Count the lines in the material below that contain the string "size", treating uppercase and lowercase as different. Reply with the number alone.

Records of locating words and elements
.....
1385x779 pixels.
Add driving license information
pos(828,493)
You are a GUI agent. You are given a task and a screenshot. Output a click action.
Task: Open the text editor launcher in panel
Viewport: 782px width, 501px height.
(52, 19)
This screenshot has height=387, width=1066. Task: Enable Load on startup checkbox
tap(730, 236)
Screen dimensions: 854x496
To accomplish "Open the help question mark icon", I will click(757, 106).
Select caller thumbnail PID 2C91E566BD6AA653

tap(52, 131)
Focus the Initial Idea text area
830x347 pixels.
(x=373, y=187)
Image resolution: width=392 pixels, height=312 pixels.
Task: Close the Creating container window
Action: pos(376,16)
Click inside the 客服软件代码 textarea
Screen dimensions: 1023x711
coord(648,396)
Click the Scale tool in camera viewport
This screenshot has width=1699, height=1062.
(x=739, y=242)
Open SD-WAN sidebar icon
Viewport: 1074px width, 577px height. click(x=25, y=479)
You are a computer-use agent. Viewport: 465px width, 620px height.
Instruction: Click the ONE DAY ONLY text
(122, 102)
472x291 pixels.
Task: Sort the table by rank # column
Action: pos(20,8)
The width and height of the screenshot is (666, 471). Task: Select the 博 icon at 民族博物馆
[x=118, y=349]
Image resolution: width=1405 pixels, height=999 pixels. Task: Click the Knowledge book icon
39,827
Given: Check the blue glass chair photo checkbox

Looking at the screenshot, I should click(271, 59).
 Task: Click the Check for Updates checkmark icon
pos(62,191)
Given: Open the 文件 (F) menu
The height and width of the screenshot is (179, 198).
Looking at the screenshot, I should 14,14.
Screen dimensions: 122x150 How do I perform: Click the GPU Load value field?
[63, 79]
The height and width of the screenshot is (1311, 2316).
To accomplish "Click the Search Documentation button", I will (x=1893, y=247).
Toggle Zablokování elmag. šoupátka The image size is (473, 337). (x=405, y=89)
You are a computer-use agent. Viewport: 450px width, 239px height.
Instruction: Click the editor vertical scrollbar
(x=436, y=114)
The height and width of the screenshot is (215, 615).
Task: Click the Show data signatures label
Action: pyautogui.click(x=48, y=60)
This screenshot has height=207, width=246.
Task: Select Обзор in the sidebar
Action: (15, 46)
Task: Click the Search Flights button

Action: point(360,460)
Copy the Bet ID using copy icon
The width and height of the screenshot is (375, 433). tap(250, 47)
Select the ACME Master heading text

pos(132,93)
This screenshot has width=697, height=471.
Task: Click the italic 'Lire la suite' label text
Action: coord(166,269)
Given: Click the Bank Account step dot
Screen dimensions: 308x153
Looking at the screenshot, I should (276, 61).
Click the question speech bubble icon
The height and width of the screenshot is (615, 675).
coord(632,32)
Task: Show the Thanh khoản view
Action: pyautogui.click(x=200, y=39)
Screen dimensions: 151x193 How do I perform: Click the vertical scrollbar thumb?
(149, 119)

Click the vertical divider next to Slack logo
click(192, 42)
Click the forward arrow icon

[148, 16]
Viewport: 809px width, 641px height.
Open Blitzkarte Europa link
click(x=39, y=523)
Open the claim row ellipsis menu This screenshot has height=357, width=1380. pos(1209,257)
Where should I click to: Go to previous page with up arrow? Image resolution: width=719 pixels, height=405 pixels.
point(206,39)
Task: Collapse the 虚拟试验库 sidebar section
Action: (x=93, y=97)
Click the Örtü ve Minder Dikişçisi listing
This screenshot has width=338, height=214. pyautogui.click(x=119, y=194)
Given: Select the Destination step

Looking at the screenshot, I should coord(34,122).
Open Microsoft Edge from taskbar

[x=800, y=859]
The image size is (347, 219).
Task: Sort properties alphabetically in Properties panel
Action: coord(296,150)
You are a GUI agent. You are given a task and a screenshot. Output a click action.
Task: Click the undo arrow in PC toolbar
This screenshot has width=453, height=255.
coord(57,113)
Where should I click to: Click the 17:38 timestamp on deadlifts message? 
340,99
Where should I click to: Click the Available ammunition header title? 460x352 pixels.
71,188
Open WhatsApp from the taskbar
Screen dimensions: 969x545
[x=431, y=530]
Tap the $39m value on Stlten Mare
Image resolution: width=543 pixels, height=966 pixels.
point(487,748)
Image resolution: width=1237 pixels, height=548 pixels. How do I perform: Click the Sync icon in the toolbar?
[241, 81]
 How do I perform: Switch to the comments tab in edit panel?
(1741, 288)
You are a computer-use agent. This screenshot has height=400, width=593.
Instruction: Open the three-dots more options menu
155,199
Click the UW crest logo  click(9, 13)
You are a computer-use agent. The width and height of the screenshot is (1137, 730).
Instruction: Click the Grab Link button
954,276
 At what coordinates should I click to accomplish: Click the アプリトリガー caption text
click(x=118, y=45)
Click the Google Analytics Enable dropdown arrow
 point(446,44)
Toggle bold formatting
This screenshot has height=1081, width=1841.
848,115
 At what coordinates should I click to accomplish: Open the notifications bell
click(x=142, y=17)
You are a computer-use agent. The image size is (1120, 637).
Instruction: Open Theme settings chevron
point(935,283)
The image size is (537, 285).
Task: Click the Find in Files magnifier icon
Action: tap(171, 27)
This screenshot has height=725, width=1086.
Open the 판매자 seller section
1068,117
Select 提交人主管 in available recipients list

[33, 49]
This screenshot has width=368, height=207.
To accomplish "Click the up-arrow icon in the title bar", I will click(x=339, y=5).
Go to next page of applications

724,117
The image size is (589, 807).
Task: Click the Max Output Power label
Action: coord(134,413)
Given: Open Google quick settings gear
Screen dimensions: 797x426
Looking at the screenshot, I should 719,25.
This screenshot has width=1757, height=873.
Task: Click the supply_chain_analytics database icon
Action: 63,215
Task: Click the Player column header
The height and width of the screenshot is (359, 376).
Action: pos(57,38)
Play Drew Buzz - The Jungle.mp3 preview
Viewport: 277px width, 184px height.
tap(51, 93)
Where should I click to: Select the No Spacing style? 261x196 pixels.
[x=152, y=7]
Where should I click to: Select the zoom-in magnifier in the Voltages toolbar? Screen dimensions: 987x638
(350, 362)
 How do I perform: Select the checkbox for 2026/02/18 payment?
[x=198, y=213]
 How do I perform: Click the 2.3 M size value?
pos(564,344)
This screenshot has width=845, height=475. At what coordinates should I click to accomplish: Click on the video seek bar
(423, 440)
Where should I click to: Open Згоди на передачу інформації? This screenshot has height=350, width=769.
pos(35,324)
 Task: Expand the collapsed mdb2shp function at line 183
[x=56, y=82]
.....
_Output below_
6